**WHAT THE TASK REQUIRES**
Please echo the items verbatim, from the line with "This screenshot has width=389, height=2576." up to and including the line with "coordinates (43, 2031).".

**EXTRACTED MATERIAL**
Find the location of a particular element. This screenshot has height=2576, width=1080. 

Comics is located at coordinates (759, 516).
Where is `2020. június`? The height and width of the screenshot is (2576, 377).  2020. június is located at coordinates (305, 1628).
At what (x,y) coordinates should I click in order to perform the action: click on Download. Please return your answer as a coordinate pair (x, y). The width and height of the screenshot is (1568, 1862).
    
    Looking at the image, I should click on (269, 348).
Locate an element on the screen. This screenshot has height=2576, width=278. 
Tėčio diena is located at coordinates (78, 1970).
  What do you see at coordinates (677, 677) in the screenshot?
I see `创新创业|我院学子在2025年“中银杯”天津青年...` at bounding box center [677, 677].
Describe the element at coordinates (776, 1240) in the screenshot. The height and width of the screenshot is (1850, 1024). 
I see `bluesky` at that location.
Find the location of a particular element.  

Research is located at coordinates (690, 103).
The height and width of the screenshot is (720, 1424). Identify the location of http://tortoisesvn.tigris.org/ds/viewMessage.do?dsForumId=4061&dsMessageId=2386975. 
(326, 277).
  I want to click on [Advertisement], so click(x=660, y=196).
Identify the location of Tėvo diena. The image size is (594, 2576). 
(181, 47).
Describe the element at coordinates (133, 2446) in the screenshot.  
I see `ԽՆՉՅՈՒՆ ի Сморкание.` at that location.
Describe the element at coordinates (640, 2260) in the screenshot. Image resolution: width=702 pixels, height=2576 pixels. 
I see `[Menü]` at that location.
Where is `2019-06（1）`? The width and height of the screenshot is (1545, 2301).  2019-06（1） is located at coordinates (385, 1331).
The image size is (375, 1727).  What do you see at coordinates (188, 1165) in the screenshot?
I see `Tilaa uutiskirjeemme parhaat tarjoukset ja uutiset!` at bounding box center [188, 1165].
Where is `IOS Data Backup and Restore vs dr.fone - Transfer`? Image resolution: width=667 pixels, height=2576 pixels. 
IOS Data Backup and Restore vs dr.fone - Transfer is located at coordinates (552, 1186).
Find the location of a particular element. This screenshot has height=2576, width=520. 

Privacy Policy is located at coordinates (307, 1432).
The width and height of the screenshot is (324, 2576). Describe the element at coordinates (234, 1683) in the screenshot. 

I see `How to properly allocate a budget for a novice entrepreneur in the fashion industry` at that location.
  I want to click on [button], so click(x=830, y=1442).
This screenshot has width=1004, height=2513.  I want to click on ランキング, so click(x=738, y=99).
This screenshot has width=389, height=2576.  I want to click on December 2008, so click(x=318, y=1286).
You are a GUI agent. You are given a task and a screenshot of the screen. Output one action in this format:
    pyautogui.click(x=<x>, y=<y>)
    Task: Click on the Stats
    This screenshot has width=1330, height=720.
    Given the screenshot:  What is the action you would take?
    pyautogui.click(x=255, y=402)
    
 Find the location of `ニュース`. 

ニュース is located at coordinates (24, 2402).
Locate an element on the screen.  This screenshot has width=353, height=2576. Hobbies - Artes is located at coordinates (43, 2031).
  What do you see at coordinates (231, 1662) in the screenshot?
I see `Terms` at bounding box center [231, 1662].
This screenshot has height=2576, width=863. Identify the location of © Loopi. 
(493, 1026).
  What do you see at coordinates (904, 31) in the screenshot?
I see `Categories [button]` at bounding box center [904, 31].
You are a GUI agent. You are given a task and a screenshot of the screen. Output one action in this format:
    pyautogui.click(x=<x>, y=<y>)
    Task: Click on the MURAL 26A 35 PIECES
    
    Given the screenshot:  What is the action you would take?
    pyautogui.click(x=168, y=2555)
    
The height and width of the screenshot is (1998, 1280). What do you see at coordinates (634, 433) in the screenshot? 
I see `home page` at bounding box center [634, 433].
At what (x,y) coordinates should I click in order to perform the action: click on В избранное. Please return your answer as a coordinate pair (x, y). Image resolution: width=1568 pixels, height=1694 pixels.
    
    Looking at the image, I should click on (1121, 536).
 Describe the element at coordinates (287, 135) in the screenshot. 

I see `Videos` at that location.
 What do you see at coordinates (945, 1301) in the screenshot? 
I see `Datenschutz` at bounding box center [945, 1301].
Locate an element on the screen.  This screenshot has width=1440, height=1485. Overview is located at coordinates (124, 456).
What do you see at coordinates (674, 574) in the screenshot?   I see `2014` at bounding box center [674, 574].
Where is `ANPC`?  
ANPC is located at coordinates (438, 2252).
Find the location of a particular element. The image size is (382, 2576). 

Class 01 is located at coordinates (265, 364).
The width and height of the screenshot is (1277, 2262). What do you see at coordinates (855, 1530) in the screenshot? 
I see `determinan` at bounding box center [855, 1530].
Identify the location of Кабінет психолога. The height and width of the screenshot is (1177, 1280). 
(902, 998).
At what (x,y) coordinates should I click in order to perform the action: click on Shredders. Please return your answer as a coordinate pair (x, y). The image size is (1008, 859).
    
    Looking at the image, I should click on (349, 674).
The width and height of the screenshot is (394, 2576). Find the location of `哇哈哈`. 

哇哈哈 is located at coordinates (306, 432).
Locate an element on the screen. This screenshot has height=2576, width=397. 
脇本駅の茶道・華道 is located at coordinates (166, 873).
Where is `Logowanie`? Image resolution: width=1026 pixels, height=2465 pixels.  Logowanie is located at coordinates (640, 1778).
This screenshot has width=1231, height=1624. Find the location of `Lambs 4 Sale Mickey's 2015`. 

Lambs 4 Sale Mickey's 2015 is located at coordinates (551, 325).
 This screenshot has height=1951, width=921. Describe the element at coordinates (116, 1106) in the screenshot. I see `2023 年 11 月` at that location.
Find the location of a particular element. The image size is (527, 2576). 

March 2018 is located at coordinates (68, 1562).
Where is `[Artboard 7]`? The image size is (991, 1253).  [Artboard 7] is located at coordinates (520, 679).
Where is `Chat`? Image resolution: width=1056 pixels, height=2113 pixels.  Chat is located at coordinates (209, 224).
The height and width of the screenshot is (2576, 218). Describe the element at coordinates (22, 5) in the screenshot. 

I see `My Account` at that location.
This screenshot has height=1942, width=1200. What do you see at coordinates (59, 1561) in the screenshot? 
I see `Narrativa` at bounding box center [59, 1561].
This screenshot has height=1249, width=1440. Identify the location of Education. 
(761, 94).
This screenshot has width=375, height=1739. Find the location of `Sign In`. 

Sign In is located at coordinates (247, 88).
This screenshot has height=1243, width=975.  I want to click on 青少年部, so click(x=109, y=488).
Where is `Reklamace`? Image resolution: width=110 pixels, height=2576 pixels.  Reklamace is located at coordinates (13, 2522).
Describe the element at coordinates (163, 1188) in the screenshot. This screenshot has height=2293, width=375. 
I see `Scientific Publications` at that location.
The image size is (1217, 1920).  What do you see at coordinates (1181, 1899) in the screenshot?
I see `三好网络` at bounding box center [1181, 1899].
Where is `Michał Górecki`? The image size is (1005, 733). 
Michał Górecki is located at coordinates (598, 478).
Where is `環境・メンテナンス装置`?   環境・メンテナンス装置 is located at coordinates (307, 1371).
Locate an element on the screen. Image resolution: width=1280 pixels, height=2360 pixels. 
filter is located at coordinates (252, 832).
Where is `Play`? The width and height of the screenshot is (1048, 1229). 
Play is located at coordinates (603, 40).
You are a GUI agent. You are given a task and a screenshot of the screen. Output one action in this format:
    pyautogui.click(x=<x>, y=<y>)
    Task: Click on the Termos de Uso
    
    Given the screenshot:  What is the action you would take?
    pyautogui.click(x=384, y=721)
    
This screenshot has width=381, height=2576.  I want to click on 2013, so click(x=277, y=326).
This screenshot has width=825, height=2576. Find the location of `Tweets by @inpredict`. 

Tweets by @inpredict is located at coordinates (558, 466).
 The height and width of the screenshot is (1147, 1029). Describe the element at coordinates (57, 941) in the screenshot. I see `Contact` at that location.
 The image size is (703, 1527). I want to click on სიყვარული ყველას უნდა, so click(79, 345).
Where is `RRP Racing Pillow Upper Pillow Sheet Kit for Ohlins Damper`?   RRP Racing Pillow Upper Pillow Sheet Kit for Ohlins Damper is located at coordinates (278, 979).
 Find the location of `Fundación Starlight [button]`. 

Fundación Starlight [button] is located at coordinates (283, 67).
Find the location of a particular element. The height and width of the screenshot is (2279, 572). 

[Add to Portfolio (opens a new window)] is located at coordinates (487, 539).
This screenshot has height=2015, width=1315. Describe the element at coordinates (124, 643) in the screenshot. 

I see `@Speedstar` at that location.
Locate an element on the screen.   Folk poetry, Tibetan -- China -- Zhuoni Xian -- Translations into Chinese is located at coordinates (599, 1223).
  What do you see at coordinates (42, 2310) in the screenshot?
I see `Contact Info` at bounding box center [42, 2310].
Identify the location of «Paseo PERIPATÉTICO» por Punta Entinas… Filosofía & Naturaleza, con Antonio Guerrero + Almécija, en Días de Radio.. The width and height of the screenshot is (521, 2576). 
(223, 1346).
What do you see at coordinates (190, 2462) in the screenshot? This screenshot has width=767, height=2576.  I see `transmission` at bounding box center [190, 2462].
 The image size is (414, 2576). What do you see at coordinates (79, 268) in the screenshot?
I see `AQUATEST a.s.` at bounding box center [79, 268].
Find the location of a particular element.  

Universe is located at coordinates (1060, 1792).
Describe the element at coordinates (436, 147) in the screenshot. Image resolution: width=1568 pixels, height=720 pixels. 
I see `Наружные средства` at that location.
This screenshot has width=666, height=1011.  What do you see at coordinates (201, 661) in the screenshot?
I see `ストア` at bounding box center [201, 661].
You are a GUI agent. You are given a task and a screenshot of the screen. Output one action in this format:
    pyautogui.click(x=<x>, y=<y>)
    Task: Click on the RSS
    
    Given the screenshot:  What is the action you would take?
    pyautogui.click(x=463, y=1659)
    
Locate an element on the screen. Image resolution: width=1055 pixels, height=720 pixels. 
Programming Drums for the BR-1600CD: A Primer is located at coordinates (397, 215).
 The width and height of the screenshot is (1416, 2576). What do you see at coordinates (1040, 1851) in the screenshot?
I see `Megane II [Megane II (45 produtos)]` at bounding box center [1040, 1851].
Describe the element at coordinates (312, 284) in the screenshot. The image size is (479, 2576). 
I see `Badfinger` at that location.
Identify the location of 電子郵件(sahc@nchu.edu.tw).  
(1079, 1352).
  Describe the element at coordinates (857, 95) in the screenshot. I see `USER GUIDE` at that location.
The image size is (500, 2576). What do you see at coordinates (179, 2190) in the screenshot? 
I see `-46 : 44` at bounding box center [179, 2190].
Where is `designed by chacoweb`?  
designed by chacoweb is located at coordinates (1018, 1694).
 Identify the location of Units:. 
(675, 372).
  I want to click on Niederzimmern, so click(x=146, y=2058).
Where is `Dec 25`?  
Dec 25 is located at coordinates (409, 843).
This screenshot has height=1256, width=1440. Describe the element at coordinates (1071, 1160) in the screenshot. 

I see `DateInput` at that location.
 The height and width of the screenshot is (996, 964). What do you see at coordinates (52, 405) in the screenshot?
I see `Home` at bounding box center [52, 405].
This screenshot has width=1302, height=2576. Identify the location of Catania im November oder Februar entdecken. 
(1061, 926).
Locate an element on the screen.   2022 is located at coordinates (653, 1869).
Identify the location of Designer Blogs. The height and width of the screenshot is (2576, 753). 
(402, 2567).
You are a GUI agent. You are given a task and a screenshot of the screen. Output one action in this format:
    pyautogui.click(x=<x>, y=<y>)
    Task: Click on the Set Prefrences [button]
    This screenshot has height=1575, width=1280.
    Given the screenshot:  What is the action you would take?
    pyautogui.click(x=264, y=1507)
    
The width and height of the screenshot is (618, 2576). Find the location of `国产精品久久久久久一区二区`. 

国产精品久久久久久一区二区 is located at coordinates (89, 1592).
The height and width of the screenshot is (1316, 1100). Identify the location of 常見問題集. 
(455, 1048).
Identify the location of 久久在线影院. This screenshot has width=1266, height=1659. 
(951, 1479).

**REPLY TO THE EXERCISE**
This screenshot has width=389, height=2576.  I want to click on December 2008, so click(x=318, y=1286).
You are a GUI agent. You are given a task and a screenshot of the screen. Output one action in this format:
    pyautogui.click(x=<x>, y=<y>)
    Task: Click on the Stats
    This screenshot has width=1330, height=720.
    Given the screenshot:  What is the action you would take?
    pyautogui.click(x=255, y=402)
    
 Find the location of `ニュース`. 

ニュース is located at coordinates (24, 2402).
Locate an element on the screen.  This screenshot has width=353, height=2576. Hobbies - Artes is located at coordinates (43, 2031).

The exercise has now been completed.